▶ **Passage for review**:
***
I hope these tips are received well, and I say them with good intentions. Whether a person or family is facing a difficult time with someone in the hospital or they have lost a dear family member or they are facing the loss of a job or whatever it may be, being present is the most important thing you can do. Your actions speak volumes. Your listening ear is appreciated. Your acknowledgement is a precious gift. It is easy to feel helpless, but when heartache and stress come, love can be expressed in many ways to show support. Again, do not ask. Just act.
***
▶ **Information shown**:
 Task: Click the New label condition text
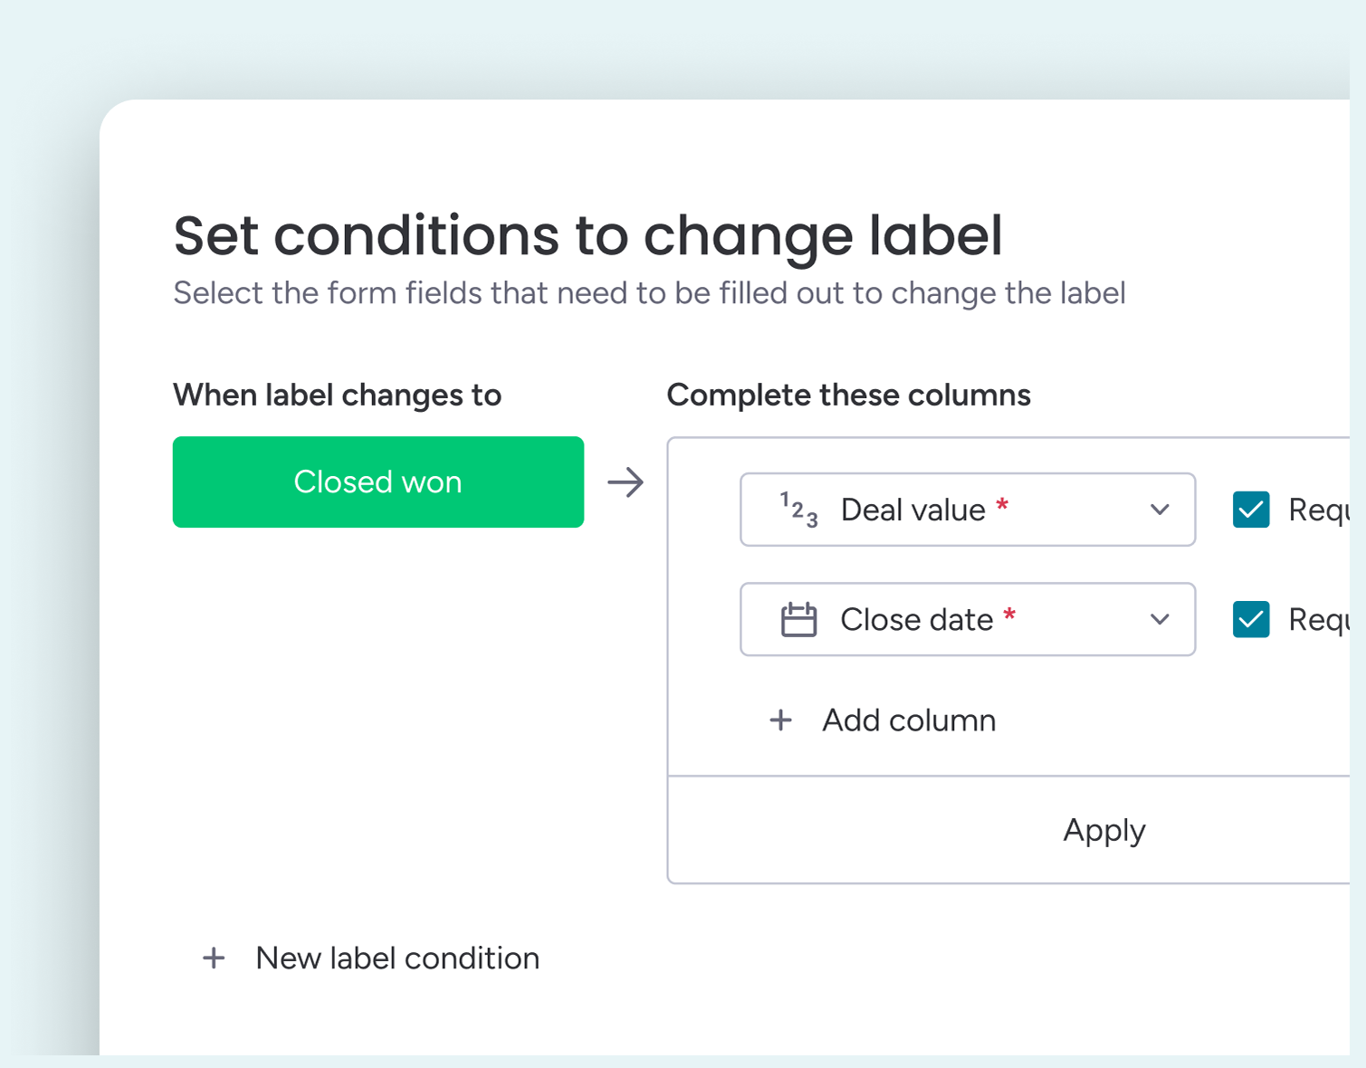397,958
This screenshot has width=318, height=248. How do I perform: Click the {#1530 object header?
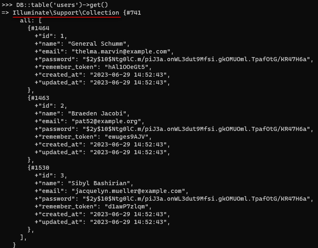38,168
***
▶ **Task description**: In the passage on supporting people through hard times, what is the most important thing you can do?

▶ **Written reply**: Being present.